Are you up for the no-cost Christmas challenge?
By Melissa Brown 31 October 2018, The Age
Last week, I had a laugh out loud moment on social media when I read this quote: "Save a fortune in Xmas presents by falling out with friends and family. Lay the groundwork now so it doesn’t look like it’s about presents."
With only nine shopping weekends until Christmas, this might be one strategy you’re tempted to employ. But it did get me thinking. Why not decide to have a no-cost Christmas without needing to fall out with everyone you love (or are related to)?
Now, you might be thinking I meant to write a cost-saving Christmas and sure that’s one tactic you might use. But why not take it one step further and take the challenge of having a no-cost Christmas? One where you don’t employ the bah-humbug strategy of staying in and avoiding everyone until the silly season is over.
If you love the idea of Christmas not costing you a cent, here are my tips for how this can work.
THE FIRST STEP involves you opening a separate bank account that we’ll call our No-cost Christmas account. Yes, Christmas accounts used to be in vogue many moons ago, however this is one you’re not going to contribute any of your regularly earned money to. This is also going to be the only account you’re going to spend any money on Christmas this year so whether you collect $1 or $1000 is up to you.
STEP TWO is figuring out how much you’d like to spend over the silly season. This includes Christmas parties, lunch on the big day if you’re hosting and gifts. Figure out a minimum amount to work to if you were to scrimp, or ask everyone to bring a plate and the maximum amount you’d spend if you were to really go nuts. Include how much you’d like to donate or give away as well so that, especially if you’re including kids in this exercise, you teach them about giving back.

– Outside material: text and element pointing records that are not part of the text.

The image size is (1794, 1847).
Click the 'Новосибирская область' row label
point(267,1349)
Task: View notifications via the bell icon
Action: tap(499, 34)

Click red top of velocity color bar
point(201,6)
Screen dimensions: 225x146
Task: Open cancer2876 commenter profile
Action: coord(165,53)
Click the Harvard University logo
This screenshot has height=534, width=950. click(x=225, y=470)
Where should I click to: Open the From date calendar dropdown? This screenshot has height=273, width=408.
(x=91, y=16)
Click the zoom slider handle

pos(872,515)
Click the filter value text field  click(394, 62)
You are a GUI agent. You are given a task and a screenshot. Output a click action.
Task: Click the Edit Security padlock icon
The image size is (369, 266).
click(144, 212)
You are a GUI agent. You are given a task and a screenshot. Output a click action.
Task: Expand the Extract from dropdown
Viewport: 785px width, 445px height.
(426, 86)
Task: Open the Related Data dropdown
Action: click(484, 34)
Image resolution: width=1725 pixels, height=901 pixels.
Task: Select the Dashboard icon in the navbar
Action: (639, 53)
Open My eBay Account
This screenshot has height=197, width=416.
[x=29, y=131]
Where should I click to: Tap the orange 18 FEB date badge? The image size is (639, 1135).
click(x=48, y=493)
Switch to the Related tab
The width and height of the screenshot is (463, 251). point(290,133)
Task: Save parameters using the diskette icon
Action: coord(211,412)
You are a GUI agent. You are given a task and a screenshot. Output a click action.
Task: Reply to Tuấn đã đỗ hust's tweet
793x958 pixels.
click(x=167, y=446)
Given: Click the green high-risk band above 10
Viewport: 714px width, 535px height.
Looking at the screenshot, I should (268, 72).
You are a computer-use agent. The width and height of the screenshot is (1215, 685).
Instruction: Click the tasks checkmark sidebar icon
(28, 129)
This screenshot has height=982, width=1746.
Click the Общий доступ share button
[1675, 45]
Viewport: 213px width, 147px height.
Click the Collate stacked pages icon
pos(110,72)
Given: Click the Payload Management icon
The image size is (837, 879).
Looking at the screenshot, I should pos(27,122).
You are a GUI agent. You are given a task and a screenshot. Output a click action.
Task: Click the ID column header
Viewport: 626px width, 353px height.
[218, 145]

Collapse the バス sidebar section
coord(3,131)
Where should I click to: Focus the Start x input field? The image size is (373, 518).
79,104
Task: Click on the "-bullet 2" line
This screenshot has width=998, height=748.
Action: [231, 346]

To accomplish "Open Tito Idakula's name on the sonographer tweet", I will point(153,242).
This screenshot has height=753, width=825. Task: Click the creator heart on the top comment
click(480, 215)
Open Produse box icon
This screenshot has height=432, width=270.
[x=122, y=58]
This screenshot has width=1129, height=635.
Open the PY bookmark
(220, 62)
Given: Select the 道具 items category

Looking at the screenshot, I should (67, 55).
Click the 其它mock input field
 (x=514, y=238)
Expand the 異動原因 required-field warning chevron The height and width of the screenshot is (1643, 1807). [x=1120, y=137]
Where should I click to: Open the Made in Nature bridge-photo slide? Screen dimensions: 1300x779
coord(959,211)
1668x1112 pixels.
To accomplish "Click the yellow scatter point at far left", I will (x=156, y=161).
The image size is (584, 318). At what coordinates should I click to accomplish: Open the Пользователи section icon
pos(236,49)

THE THIRD STEP is figuring out where you’re going to find cash that is outside your normal wages or income streams so your Christmas is truly no-cost. Write a list of everything you could do to find more cash and use this as your to-do list once it’s complete. Suggestions might include selling clothes, shoes, bags, toys, gadgets or anything else that’s lying around cluttering your house or your wardrobe that you haven’t used for a while. You might become an Uber driver, a delivery rider, rent a room on Airbnb, complete online surveys, dog walk, dog wash, mow lawns, tutor, babysit or take a part-time job. Or perhaps you could sell your skills on one of the many marketplace sites such as Fiverr, Airtasker or Upwork. How you make some extra cash is only limited by your energy and imagination so make a list of everything you can do or sell.
All the planning in the world doesn’t help if you don’t do something – so this is the action part. For every item sold on eBay, Gumtree, Hock Your Frocks or whatever site you use, pop the funds into your No-cost Christmas account. If you take on extra work, make sure this income is paid into this account too. Sometimes, it’s helpful to create something visual so you can track how you’re going, so on your phone or on the fridge create a chart and plot where you’re up to, how many weeks are left and your minimum and maximum amounts you want to reach.
When you spend over Christmas, only use your No-cost Christmas account. If you don’t have enough money in it even for the minimum amount you want to spend, then get creative (or regift!). Or perhaps if you’re really stuck, give the gift of time being spent with you or services you’ll carry out for your friends or family.
If you have money left over you might donate it to charity, splurge on yourself, start an investment or divvy it up and do all three. It’s a nice problem to have to deal with extra funds than to cope with a bloated credit card bill in January.
The only thing left to do is gloat to anyone who’ll listen, how the silly season has cost you absolutely nothing. This Christmas, rather than grumbling over the cost of the silly season, why not take up the no-cost Christmas challenge and give yourself the gift of a (financially at least) stress-free Christmas.